The association of strong near-wall $v$ structures with the downstream end of high-speed streaks and with the upstream end of low-speed ones was already noted by Jiménez, del Álamo & Flores (Reference Jiménez, del Álamo and Flores2004) and Jiménez & Kawahara (Reference Jiménez and Kawahara2013). Their interpretation was that $v$ creates the streaks, but the arguments above, together with the fact that causality can be traced to flow locations far from the wall, suggest that the sequence of events is the other way around, and that the formation of near-wall bursts depends on continuity failures of non-uniform $u$ streaks.

5.1. The shear time

Figure 16 is similar to the evolution of the plane-averaged fluctuation magnitude in figure 3, but is here separated into conditionally significant cases (filled contours) and irrelevant ones (lines). In both cases, as well as in the unconditional evolution in figure 3, the perturbation initially remains at the height at which it is introduced, before spreading vertically. All perturbations eventually fill the channel, as expected for a chaotic system, but the growth is faster in the significant cases. The bold cyan lines in figure 16 are the wall-normal position of the perturbation maximum. It is clear that the solid lines representing significants initially trend downwards and attach to the wall faster than the dashed lines representing irrelevants, which initially trend away from the wall or drift little. This supports the interpretation that significants are sweep-like, and the conjecture in §§ 3 and 4 that causal significance depends on the amplification of perturbations by the strong shear near the wall.

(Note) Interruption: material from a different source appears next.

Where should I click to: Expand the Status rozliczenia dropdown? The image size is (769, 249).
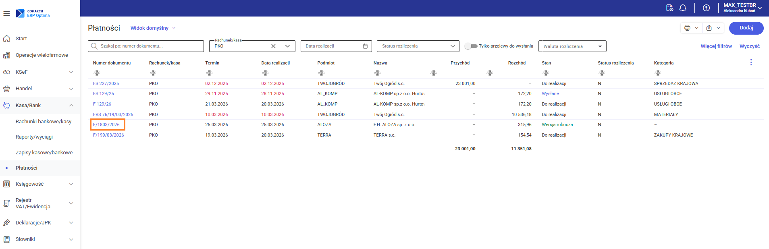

Figure 16. Plane-averaged perturbation magnitude ${\langle \varepsilon _{\boldsymbol {u}}\rangle }(y,t)$, as defined in (3.1), conditionally averaged over significant or irrelevant perturbations and normalised with the maximum of the conditioned initial value. The bold cyan lines are the instantaneous position of the perturbation maximum. Filled contours and the solid cyan line are significants; line contours and the dashed cyan line are irrelevants. Contour levels are ${\langle \varepsilon _{\boldsymbol {u}}\rangle }(y,t)/\max _y\langle \varepsilon _{\boldsymbol {u}}\rangle (y,0)$. Classification is done at $t_{sig}$ using $\sigma _{\boldsymbol {u}r}$, and $l_{cell}^+=75$, with (a) $y_{cell}^+=113$, (b) $y_{cell}^+=263$.

This is tested directly in figure 17. Figure 2 shows that perturbations spread with time along the three directions, and that it is difficult to define an instantaneous location to measure the shear that they encounter, but figures 3 and 16 suggest that it is possible to define an effective shear by weighting the mean velocity profile, which depends only on $y$, with the perturbation magnitude

(5.1)\begin{equation} S_\varepsilon (t)=\frac{\displaystyle\int \varepsilon_{\boldsymbol{u}}(y,t)\,\partial_y U(y)\,{\rm d}{\kern0.9pt}y}{\displaystyle\int \varepsilon_{\boldsymbol{u}}(y,t)\,{\rm d}{\kern0.9pt}y}, \end{equation}

and a dimensionless effective shear time

(5.2)\begin{equation} T_S (t)=\int{S_\varepsilon\,{\rm d} t}. \end{equation}

Figure 17(a) illustrates the development of the relative growth of causally significant and irrelevant perturbations in terms of the global eddy turnover time. The significant perturbations grow from the start, while the irrelevant ones initially decay and only later grow to match the causal case. Most of the initial decay and of the slow growth of irrelevants can be attributed to their failure to initially approach the wall. Figure 17(b) plots the same data using the local shear time computed for individual experiments. The two evolutions now approximately coincide, supporting the importance of the local shear, and providing an explanation for the association of sweep-like flows with causality. The effect of the negative wall-normal velocity is to bring perturbations close to the wall. Ejection-like regions move perturbations away from the wall to layers where the shear is low, and they become causally relevant only after they eventually diffuse into the near-wall layer.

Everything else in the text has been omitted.